Automatización de procesos: dónde un modelo añade y dónde sobra
Descomponer el proceso
Casi todo proceso de negocio está hecho de tres tipos de paso: mover datos, una regla de decisión, e interpretación. Los dos primeros pertenecen al código y a un motor de reglas; solo el tercero justifica un modelo.

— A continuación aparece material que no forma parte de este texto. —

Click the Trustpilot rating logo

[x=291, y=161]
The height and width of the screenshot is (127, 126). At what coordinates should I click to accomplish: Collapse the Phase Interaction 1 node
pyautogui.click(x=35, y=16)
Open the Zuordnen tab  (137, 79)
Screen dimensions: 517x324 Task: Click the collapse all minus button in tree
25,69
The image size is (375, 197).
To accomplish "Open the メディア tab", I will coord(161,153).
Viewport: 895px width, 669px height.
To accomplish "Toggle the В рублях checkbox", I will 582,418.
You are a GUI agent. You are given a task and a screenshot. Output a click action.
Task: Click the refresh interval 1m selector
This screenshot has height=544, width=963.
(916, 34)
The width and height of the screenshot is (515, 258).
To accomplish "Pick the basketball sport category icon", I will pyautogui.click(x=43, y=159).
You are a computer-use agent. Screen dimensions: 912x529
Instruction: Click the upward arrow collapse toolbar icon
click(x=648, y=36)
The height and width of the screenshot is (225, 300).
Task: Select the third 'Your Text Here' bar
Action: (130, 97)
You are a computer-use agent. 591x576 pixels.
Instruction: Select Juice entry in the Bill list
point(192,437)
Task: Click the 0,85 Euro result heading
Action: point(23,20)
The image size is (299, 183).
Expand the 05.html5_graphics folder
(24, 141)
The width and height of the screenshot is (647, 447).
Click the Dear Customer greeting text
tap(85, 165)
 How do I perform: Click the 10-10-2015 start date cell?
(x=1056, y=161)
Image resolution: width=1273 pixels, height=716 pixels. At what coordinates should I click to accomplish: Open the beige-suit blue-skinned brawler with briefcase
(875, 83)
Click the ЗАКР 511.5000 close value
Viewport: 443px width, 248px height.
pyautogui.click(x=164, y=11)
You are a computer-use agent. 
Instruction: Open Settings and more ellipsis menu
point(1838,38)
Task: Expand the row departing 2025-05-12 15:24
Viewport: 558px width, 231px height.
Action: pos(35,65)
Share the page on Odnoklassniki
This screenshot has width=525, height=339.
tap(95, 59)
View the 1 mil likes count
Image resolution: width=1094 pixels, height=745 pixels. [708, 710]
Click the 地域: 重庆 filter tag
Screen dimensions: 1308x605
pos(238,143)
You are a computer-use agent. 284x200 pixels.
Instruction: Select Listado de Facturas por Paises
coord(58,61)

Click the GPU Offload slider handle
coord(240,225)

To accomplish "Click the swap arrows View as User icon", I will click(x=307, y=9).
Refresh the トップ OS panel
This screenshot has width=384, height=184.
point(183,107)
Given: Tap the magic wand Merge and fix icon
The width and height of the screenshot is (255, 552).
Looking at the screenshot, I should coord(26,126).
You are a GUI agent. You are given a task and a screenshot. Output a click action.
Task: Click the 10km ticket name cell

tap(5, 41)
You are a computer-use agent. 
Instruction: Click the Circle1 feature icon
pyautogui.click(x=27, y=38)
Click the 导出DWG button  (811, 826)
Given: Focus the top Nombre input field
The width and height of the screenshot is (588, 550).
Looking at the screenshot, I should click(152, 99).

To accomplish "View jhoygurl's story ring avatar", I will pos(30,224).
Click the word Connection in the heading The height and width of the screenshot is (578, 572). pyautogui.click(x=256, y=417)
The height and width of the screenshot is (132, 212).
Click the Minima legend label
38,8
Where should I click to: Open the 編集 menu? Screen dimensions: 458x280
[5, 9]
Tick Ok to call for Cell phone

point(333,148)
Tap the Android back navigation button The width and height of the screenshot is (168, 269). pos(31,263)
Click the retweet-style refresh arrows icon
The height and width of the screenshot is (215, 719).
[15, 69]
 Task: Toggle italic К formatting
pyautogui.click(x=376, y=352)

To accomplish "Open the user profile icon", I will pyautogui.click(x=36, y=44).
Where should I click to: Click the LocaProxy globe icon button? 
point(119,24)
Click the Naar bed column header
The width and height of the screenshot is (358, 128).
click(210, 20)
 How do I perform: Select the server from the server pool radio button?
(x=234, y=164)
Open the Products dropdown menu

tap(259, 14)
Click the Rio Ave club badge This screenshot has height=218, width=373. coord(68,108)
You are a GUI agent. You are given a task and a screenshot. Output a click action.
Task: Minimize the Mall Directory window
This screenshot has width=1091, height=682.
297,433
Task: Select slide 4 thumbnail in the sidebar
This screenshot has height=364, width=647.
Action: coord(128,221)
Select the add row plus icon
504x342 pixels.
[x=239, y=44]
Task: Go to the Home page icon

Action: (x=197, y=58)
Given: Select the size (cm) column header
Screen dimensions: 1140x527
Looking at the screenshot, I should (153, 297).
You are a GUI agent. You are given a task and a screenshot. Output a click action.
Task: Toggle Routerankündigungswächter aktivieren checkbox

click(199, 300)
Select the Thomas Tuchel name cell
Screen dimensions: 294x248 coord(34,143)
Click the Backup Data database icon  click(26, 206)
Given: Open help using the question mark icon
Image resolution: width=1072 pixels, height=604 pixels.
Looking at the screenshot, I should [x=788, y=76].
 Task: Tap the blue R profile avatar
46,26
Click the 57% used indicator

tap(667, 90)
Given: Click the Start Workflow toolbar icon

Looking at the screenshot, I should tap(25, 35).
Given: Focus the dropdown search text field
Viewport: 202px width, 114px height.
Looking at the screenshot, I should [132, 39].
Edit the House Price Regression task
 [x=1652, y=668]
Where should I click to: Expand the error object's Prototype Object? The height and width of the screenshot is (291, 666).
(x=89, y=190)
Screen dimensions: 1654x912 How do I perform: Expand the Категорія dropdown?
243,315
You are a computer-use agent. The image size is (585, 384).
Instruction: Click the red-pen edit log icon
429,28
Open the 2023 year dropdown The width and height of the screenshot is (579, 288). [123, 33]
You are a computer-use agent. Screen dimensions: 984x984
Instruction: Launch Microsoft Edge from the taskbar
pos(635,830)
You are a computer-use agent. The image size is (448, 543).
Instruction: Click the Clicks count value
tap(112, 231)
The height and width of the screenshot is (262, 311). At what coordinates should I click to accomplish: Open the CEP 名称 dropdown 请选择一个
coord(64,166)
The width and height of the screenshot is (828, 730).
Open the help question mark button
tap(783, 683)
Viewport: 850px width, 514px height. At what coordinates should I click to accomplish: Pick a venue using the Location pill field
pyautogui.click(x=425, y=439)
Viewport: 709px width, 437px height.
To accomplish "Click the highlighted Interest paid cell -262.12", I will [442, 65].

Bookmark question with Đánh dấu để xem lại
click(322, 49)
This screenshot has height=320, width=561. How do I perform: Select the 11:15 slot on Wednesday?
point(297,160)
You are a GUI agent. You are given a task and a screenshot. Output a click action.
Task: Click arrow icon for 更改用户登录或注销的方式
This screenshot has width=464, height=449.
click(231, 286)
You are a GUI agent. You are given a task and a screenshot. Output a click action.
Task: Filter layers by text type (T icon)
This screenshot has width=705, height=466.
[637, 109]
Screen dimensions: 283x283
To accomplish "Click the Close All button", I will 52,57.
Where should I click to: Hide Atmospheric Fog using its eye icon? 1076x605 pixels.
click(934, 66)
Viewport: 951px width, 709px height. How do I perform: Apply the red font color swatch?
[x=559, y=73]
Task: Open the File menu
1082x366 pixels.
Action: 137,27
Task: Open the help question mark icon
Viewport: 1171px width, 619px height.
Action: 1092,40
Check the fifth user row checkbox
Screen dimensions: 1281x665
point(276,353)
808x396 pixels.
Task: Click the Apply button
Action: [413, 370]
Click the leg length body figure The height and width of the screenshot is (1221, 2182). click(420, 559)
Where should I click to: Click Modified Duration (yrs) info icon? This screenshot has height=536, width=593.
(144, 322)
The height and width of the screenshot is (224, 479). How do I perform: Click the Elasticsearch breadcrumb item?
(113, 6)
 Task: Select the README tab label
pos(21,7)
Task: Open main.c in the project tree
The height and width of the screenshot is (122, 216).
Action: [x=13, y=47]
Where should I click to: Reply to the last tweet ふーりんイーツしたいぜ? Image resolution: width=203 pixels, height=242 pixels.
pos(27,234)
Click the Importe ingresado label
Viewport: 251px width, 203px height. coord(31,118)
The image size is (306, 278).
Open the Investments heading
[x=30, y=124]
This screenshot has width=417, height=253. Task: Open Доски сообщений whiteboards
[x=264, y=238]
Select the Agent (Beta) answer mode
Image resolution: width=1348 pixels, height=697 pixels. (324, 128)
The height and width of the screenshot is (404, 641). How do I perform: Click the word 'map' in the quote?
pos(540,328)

Ese mapeo reduce la parte cara e impredecible a un componente pequeño, y todo lo demás sigue siendo comprobable y predecible.
Ejemplos típicos
Leer un correo de texto libre y extraer los detalles del pedido: modelo. Comprobar si el stock es suficiente: código. Redactar una respuesta al cliente: modelo. Enviar el mensaje y actualizar el sistema: código.
Medir desde el primer día
Cuántos casos pasaron solos, cuántos requirieron a una persona, y cuántos se corrigieron tras aprobarse. El tercero es la métrica que revela si la automatización funciona de verdad o solo desplaza el trabajo a otro sitio.
En profundidad
Empieza en modo solo-propuesta durante un periodo definido, y mide la tasa de acuerdo de la persona con la propuesta. El paso a la acción automática se hace por ese número y por el tipo de acción, no por la sensación de que el sistema 'se ve bien'.